After a few months of unemployment, and a few more as a waitress, Sally obtained a job in the bookshop alongside her friend. The shop was owned by a widow called Martha. She was well read, and
an ardent feminist, with that passion of someone who has found a cause late in life. The shop became a centre for a certain kind of woman, in the town. A noticeboard was covered in cards offering
lifts to Greenham, and information on demonstrations, meetings, women’s groups and publications. There was a rack of alternative greetings cards; there were feminist badges and earrings; and
there were books. There was political writing, sociology, women’s fiction. There was poetry and keep fit, wholefood recipe books and books about witches. There were books on female sexuality,
child care, and nuclear disarmament; books about subjects practical and theoretical, books for every type and kind of woman who went into the shop. There were types and kinds of women who did not
go into the shop, but they were of a different class, or age, or education. Sally knew little about them. They were the women who bought their reading matter from newsagents, who read Mills and
Boon. Sisters, of course – in need of liberation. But it is hard to help those who wilfully escape to the fantasy lands of
True Romance
, rather than seeking freedom.
Sally was busy. When she was not at work, she was often at a meeting. She went to her women’s group, to CND, to Friends of the Earth, to yoga, and to a women’s study group on sexism
in children’s books.
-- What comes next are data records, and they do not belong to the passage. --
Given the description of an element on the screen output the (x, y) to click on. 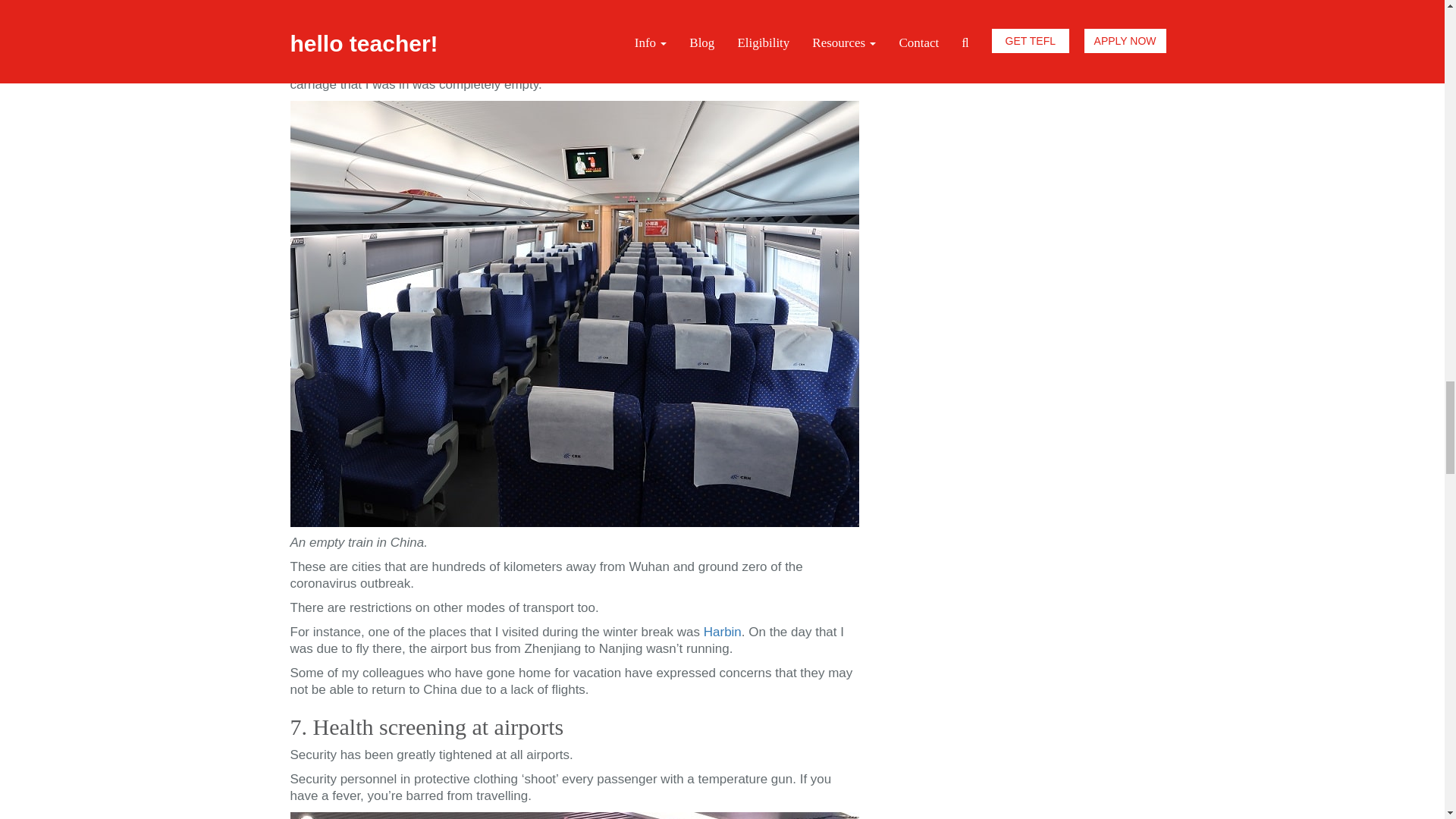
Harbin (722, 631)
Hangzhou (764, 67)
Given the description of an element on the screen output the (x, y) to click on. 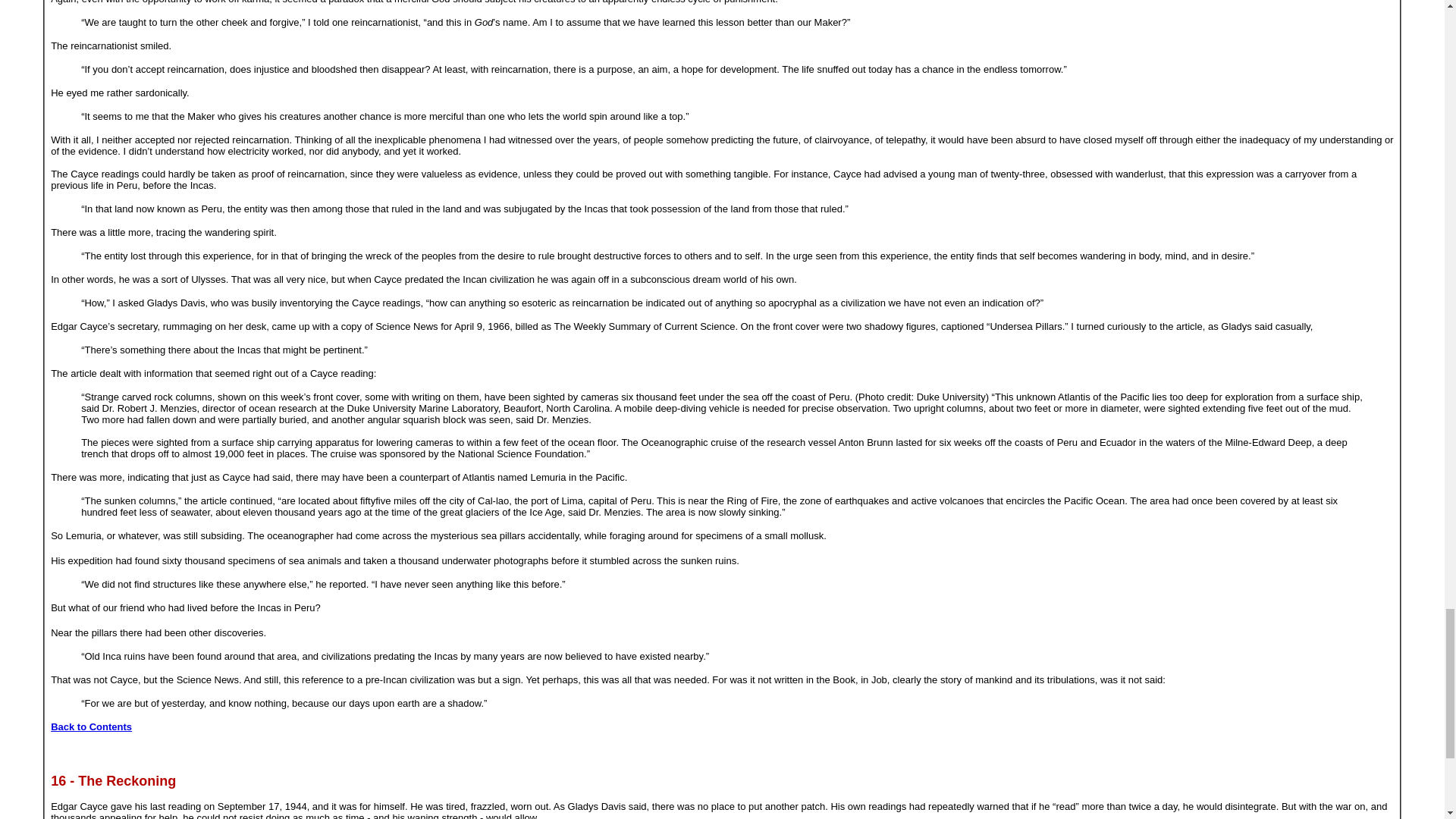
Back to Contents (91, 726)
Given the description of an element on the screen output the (x, y) to click on. 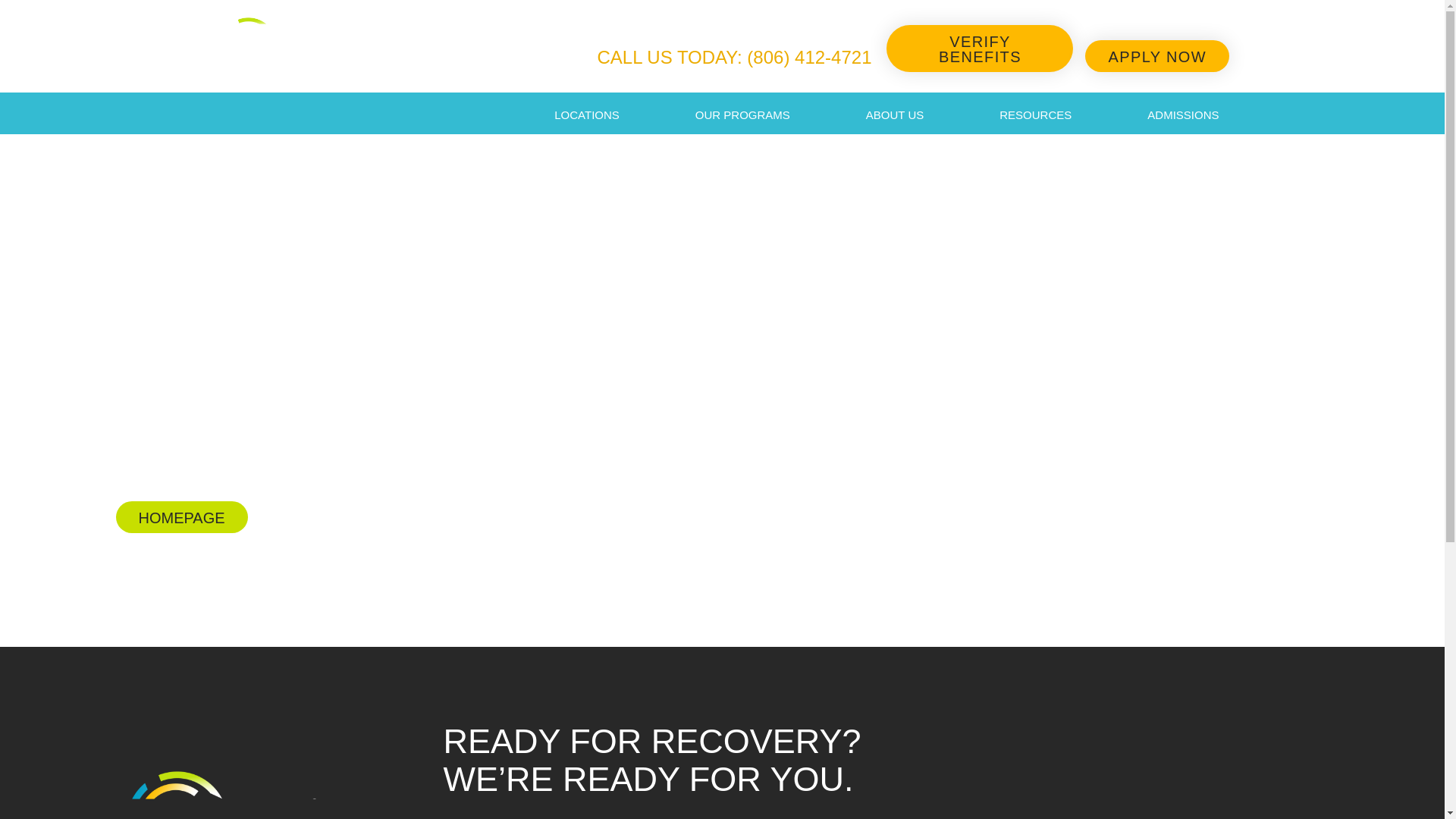
LOCATIONS (586, 115)
OUR PROGRAMS (742, 115)
ABOUT US (894, 115)
VERIFY BENEFITS (979, 48)
APPLY NOW (1156, 56)
RESOURCES (1035, 115)
Given the description of an element on the screen output the (x, y) to click on. 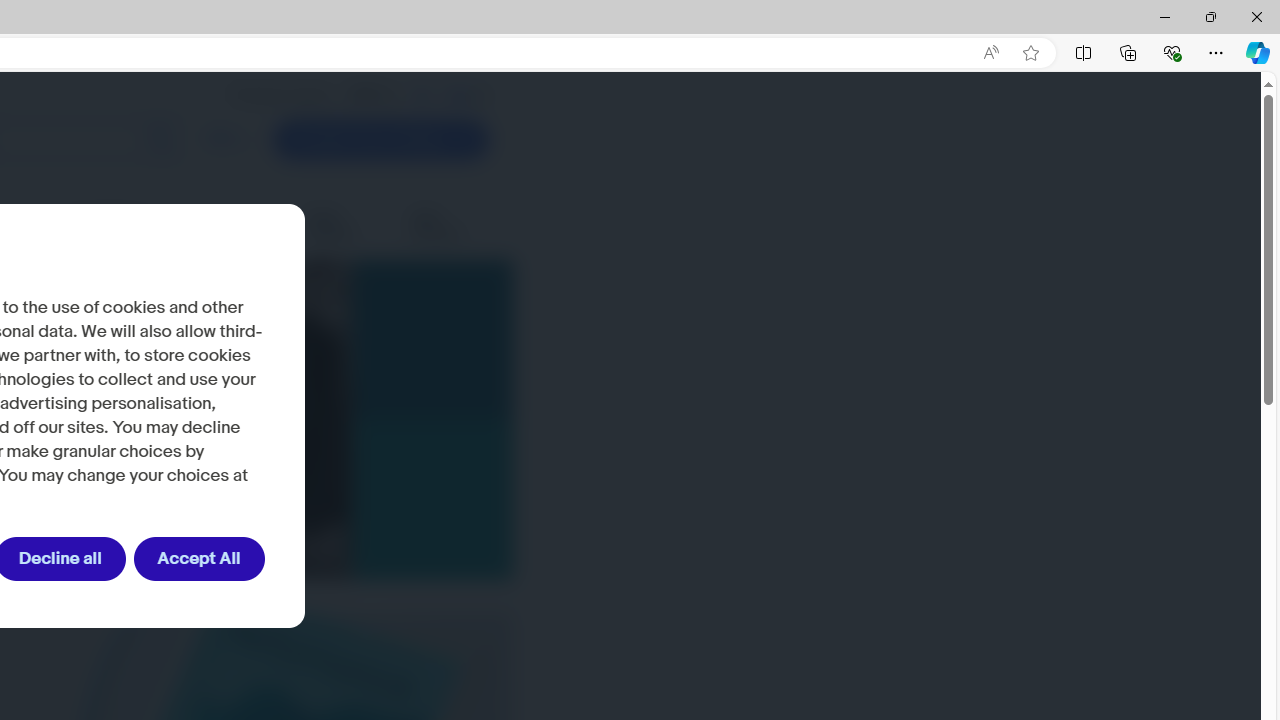
Class: btn__arrow (461, 139)
eBay Partners (450, 225)
Read aloud this page (Ctrl+Shift+U) (991, 53)
IN (421, 95)
SEA (459, 95)
Copilot (Ctrl+Shift+.) (1258, 52)
Marketing (250, 226)
Seller updates (345, 225)
Regulations & policies (132, 225)
Split screen (1083, 52)
Class: header__toplink-icon (480, 95)
Collections (1128, 52)
Minimize (1164, 16)
Class: search-input__btn (160, 139)
Add this page to favorites (Ctrl+D) (1030, 53)
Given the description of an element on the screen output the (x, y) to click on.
When the shop next door to the bookshop fell vacant, a group of women (including Sally) formed a co-operative to raise money to open it as a women’s café.
They ran market stalls and raffles and held women’s cabaret evenings in a local pub, and each put in two hundred pounds of her own savings. The Women’s Café brought custom to the
shop, the shop brought custom to the cafe. Business boomed.
When Sally was in her teens she had a few sexual relationships with men. As she grew into her twenties, and her political views became more defined – and her social life more completely
involved with women only – she moved on to relationships with women. It was a priority with her to remain good friends with those women who were special to her, so she never lived with any of
them, or allowed the relationship to become over-important. She bought a house jointly with two other women from the Women’s Café Co-operative. Her life was settled and happy.
When she was twenty-eight she began to think about babies. Suddenly, they were everywhere. It was impossible to walk down the street without passing a baby staring from its pram, or one of those
mysteriously self-possessed women who float past like ships in full sail, bellies marvellously rounded. Suddenly she was noticing baby clothes in shops; how miraculously tiny, those little vests
and Babygros. Cycling home to visit her parents she saw lambs in the fields, butting their mothers’ flanks and nuzzling for milk – feet splayed, tail stumps wriggling in frantic
pleasure. The sight almost made her want to cry – and Sally was not sentimental. She examined her body in the mirror. Long and lean and well formed, with small neat breasts and generous hips
– a beautiful shape, a childbearing shape, like a pear. It deserved to be used. In the shop she pored over a book of photos of babies
in utero
, curled and dreaming in their
star-studded sacs, sucking their thumbs, faces blank and peaceful as icons. She wanted one. She imagined a baby cuddled in her arms, feeding from her breast; she wanted one.